Describing heavy metal sorption with Freundlich and Langmuir adsorption isotherms: The sorption data obtained was fitted into Langmuir, Freundlich and Dubunin- Radushkevich isotherms out of which Freundlich adsorption model was found to have the best fit for all the heavy metals.
Freundlich adsorption model was found to be favorable for the sorption of Cd as the value of 1/n was <1 in both fractions of the soil irrespective of the type of organic residue used. This value according to Mohan and Karthikeyan68 indicates that the sorption process was normal and sorption process is favorable since the value of n is >169. The value of 1/n observed for Cu, Pb and Zn was greater than 1. Hameed et al.70 and Dada et al.71 reported that adsorption process with 1/n> is a cooperative adsorption process. Similar fit with the Freundlich data were obtained by Wu et al.50 and Roth et al.39 however Kyzas43 and Salam et al.45 had better results with Langmuir model.
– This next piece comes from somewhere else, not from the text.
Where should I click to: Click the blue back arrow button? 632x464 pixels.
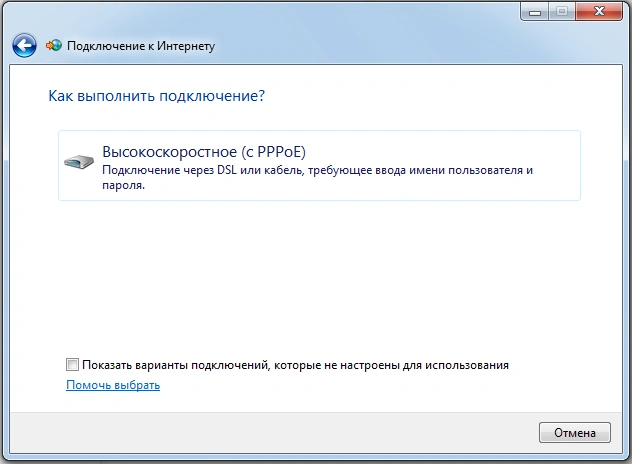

From the results obtained, it was observed that the Langmuir isotherm fits quite well with the experimental data of Cu and Pb with a high R2 value which is in agreement with the results of the Freundlich isotherm. This may be due to the presence and homogenous distribution of active sites on the organic residues which also agrees with the study of Dada et al.71 on equilibrium studies using adsorption isotherms. The value of the KL obtained indicates that the isotherm is irreversible32 and since the RL lies between 0 and 1, the sorption is said to be favorable and is in accordance with Eastoe and Dalton30, Zheng et al.34, 72, Saltah et al.33. However, the sorption of Zn in the very fine sand fraction is in consonant with these authors. The isotherm was observed to show a very poor fit for Cd ions.
CONCLUSION
The suitability of each residue as a potential adsorbent was observed, however, the sorption efficiency of maize cob was higher than that of rice husk or a mixture of maize cob and rice husk with a positive relationship between the rate of adsorption and dosage obtained. A perfect fit was observed for the Freundlich adsorption model with the sorption process of Cu, Pb and Zn found to be a cooperative process (1/n>1) while Cd was found to be favorable and normal adsorption process. These residues can be used as excellent source of heavy metal removal in contaminated soils.
SIGNIFICANCE STATEMENT
Organic residues such as maize cobs, rice husk and mixture of both as adsorbents are capable of reducing heavy metal contamination. The adsorption of Cu, Pb and Zn is competitive on the adsorbent while Cd followed normal adsorption process. The possibility of improving adsorption by incubation and shaking was also explored.
ACKNOWLEDGMENT
The author wishes to thank the Staff of the Department of Soil Science Laboratory, Bayero University Kano, for their assistance in the process of carrying out this study and the Centre for Dryland Agriculture, Bayero University Kano, for funding the publication of this study.